(Beginning of Data supplied)

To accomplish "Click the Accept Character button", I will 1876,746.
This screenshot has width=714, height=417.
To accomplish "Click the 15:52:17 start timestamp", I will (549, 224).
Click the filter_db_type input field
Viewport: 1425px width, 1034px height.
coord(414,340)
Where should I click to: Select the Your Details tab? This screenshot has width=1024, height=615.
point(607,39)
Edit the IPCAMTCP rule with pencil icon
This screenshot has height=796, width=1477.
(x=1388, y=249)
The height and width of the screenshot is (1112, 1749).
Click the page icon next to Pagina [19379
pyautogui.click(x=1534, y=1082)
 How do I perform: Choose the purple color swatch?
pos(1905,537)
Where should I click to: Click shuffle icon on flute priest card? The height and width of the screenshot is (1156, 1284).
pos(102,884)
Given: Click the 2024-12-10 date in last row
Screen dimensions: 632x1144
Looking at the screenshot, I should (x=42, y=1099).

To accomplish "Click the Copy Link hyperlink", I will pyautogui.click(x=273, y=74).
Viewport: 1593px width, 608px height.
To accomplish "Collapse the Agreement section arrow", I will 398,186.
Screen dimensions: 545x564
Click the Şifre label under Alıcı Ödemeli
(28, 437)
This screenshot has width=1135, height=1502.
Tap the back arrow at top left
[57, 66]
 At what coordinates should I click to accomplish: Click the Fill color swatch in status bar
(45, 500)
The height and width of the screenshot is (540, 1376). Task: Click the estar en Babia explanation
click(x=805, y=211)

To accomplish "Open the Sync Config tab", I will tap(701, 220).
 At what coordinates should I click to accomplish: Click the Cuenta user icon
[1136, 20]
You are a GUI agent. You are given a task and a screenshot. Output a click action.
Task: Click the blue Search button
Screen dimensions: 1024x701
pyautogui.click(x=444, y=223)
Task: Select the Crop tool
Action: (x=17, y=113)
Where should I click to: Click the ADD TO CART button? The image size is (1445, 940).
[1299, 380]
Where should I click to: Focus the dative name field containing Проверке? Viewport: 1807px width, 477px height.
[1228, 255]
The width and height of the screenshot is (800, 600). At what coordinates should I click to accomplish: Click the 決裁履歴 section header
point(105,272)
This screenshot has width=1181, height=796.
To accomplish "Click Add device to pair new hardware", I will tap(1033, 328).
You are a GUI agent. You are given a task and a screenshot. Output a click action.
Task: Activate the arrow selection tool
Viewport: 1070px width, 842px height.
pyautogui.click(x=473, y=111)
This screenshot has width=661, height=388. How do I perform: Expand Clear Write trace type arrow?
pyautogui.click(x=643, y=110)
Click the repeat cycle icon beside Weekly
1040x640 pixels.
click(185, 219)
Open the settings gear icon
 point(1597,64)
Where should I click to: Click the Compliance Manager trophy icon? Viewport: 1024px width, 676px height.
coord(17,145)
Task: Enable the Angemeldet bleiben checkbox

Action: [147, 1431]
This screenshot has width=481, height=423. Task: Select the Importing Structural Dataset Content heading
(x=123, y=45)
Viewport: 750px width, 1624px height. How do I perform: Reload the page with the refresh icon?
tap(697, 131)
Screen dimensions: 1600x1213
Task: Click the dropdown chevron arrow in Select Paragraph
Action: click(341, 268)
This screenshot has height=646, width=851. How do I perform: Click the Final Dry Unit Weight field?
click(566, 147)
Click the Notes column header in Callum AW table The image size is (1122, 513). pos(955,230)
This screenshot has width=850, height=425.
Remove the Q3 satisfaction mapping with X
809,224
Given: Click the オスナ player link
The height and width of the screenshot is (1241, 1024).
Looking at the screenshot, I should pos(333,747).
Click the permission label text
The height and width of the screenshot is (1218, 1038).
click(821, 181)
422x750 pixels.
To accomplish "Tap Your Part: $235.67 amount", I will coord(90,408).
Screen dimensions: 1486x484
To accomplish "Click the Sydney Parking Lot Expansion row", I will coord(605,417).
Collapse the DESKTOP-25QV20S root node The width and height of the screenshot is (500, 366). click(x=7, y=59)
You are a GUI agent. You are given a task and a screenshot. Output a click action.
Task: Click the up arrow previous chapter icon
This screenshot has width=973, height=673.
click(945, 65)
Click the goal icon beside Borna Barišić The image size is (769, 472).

(End of Data supplied)

■ Problem statement: Output the whole listing again, keeping every line identical.

■ Written answer:
To accomplish "Click the Accept Character button", I will 1876,746.
This screenshot has width=714, height=417.
To accomplish "Click the 15:52:17 start timestamp", I will (549, 224).
Click the filter_db_type input field
Viewport: 1425px width, 1034px height.
coord(414,340)
Where should I click to: Select the Your Details tab? This screenshot has width=1024, height=615.
point(607,39)
Edit the IPCAMTCP rule with pencil icon
This screenshot has height=796, width=1477.
(x=1388, y=249)
The height and width of the screenshot is (1112, 1749).
Click the page icon next to Pagina [19379
pyautogui.click(x=1534, y=1082)
 How do I perform: Choose the purple color swatch?
pos(1905,537)
Where should I click to: Click shuffle icon on flute priest card? The height and width of the screenshot is (1156, 1284).
pos(102,884)
Given: Click the 2024-12-10 date in last row
Screen dimensions: 632x1144
Looking at the screenshot, I should (x=42, y=1099).

To accomplish "Click the Copy Link hyperlink", I will pyautogui.click(x=273, y=74).
Viewport: 1593px width, 608px height.
To accomplish "Collapse the Agreement section arrow", I will 398,186.
Screen dimensions: 545x564
Click the Şifre label under Alıcı Ödemeli
(28, 437)
This screenshot has width=1135, height=1502.
Tap the back arrow at top left
[57, 66]
 At what coordinates should I click to accomplish: Click the Fill color swatch in status bar
(45, 500)
The height and width of the screenshot is (540, 1376). Task: Click the estar en Babia explanation
click(x=805, y=211)

To accomplish "Open the Sync Config tab", I will tap(701, 220).
 At what coordinates should I click to accomplish: Click the Cuenta user icon
[1136, 20]
You are a GUI agent. You are given a task and a screenshot. Output a click action.
Task: Click the blue Search button
Screen dimensions: 1024x701
pyautogui.click(x=444, y=223)
Task: Select the Crop tool
Action: (x=17, y=113)
Where should I click to: Click the ADD TO CART button? The image size is (1445, 940).
[1299, 380]
Where should I click to: Focus the dative name field containing Проверке? Viewport: 1807px width, 477px height.
[1228, 255]
The width and height of the screenshot is (800, 600). At what coordinates should I click to accomplish: Click the 決裁履歴 section header
point(105,272)
This screenshot has width=1181, height=796.
To accomplish "Click Add device to pair new hardware", I will tap(1033, 328).
You are a GUI agent. You are given a task and a screenshot. Output a click action.
Task: Activate the arrow selection tool
Viewport: 1070px width, 842px height.
pyautogui.click(x=473, y=111)
This screenshot has width=661, height=388. How do I perform: Expand Clear Write trace type arrow?
pyautogui.click(x=643, y=110)
Click the repeat cycle icon beside Weekly
1040x640 pixels.
click(185, 219)
Open the settings gear icon
 point(1597,64)
Where should I click to: Click the Compliance Manager trophy icon? Viewport: 1024px width, 676px height.
coord(17,145)
Task: Enable the Angemeldet bleiben checkbox

Action: [147, 1431]
This screenshot has width=481, height=423. Task: Select the Importing Structural Dataset Content heading
(x=123, y=45)
Viewport: 750px width, 1624px height. How do I perform: Reload the page with the refresh icon?
tap(697, 131)
Screen dimensions: 1600x1213
Task: Click the dropdown chevron arrow in Select Paragraph
Action: click(341, 268)
This screenshot has height=646, width=851. How do I perform: Click the Final Dry Unit Weight field?
click(566, 147)
Click the Notes column header in Callum AW table The image size is (1122, 513). pos(955,230)
This screenshot has width=850, height=425.
Remove the Q3 satisfaction mapping with X
809,224
Given: Click the オスナ player link
The height and width of the screenshot is (1241, 1024).
Looking at the screenshot, I should pos(333,747).
Click the permission label text
The height and width of the screenshot is (1218, 1038).
click(821, 181)
422x750 pixels.
To accomplish "Tap Your Part: $235.67 amount", I will coord(90,408).
Screen dimensions: 1486x484
To accomplish "Click the Sydney Parking Lot Expansion row", I will coord(605,417).
Collapse the DESKTOP-25QV20S root node The width and height of the screenshot is (500, 366). click(x=7, y=59)
You are a GUI agent. You are given a task and a screenshot. Output a click action.
Task: Click the up arrow previous chapter icon
This screenshot has width=973, height=673.
click(945, 65)
Click the goal icon beside Borna Barišić The image size is (769, 472).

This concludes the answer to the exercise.